The incidence of benign liver lesions is very high in patients with CRC (11-14). Schwartz et al. (14) reviewed CT images obtained from 435 patients with CRC during a 24-month period, and found small hepatic lesions (lesions 1 cm or less in diameter) in 13% (n=57) of the patients, among which only 14% (8/57) were metastases. Jang et al. (11) found that small liver nodules (15 mm or smaller) existed in 25.5% of patients with CRC, among which only 11.2% were metastases. CRLM could share similar imaging features with benign liver nodules on imaging examinations, including ultrasound (US), magnetic resonance imaging (MRI), and positron emission tomography-computed tomography (PET-CT), especially for small ones (20 mm or smaller) (15,16). The actual number of small hepatic lesions in patients with CRC was certainly underreported, which highlights the importance of accurate diagnosis of indeterminate liver nodules.
In our practice, we also noted that some newly detected liver nodules were radiologically misdiagnosed as CRLM and pathologically confirmed as benign. To analyze the reason for misdiagnosis, and to avoid further unnecessary surgeries and other invasive treatments, we retrospectively reviewed all patients with a history of CRC who underwent liver resection for liver nodules in our institution.

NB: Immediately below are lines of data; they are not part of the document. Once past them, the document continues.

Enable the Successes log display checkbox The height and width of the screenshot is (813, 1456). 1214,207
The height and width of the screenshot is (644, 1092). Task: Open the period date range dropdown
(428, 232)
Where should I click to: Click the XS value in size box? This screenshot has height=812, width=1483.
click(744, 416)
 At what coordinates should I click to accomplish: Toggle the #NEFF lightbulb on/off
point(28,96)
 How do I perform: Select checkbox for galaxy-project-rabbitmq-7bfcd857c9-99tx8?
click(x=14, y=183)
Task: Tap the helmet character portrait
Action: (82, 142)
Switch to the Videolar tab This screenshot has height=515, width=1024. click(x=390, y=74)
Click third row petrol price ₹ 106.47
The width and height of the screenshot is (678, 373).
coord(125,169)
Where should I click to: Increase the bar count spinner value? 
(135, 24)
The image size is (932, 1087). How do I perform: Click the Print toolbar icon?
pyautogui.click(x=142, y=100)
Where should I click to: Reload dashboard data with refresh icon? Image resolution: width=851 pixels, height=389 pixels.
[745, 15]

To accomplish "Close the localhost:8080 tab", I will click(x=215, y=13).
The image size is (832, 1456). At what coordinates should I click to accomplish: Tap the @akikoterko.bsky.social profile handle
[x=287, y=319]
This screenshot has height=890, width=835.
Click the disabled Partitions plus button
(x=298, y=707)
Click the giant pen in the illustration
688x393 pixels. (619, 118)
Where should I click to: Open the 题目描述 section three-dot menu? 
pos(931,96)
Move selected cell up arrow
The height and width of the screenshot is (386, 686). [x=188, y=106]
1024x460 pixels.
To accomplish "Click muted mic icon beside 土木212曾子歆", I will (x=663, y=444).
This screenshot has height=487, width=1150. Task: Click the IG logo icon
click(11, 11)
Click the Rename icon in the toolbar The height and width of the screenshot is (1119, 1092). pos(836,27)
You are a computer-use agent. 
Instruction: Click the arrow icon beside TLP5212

We present the following article in accordance with the STROBE reporting checklist (available at http://dx.doi.org/10.21037/atm-20-8153),
Methods
The study was conducted in accordance with the Declaration of Helsinki (as revised in 2013). Our Institutional Review Board approved the retrospective study (B2021-229). Due to the nature of retrospective study, no written informed consent was obtained from patients.
Study population
We retrospectively reviewed all patients with CRC who underwent liver resection for liver nodules from January 2012 to December 2019 at Zhongshan Hospital of Fudan University. All the nodules were indicated to be CRLM by at least one imaging examination, and the indications for surgery were as follows (2): (I) based on liver anatomy and the extent of liver metastases, the metastatic lesions can be completely removed (R0) while preserving adequate liver function; (II) patients should be fit to undergo such surgical treatment, without extrahepatic metastases that are not suitable for surgery, or with only pulmonary nodules that do not restrict the resectability of the liver metastases. The diagnosis was confirmed by pathology, and those confirmed to be benign nodules were rechecked by an independent pathologist.
Data collection
Clinical information such as age, sex, preoperative carcinoembryonic antigen (CEA), tumor characteristics (diameter, number, location, etc.), and therapeutic approaches were collected. The detailed clinicopathological features are listed in Table 1. Preoperative imaging examinations, including US, MRI, and PET-CT were reviewed.
Full table
Statistical analysis
All data were collected retrospectively from the hospital’s electronic database. Statistical analyses were performed with SPSS 17.0 software (SPSS, Chicago, IL).
Results
From 2012 to 2019, a total of 2,632 patients with CRC who were preoperatively diagnosed CRLM received liver resection, and 2,584 cases were malignant (98.2%), consisting of 2,552 CRLM and 32 HCC. The remaining 48 cases (1.8%) were proven to be benign, among which 24 cases were diagnosed as FNH, 9 cases were hepatic peliosis, 10 cases were inflammatory lesions, and 5 cases were confirmed to be hemangioma (Figure 1).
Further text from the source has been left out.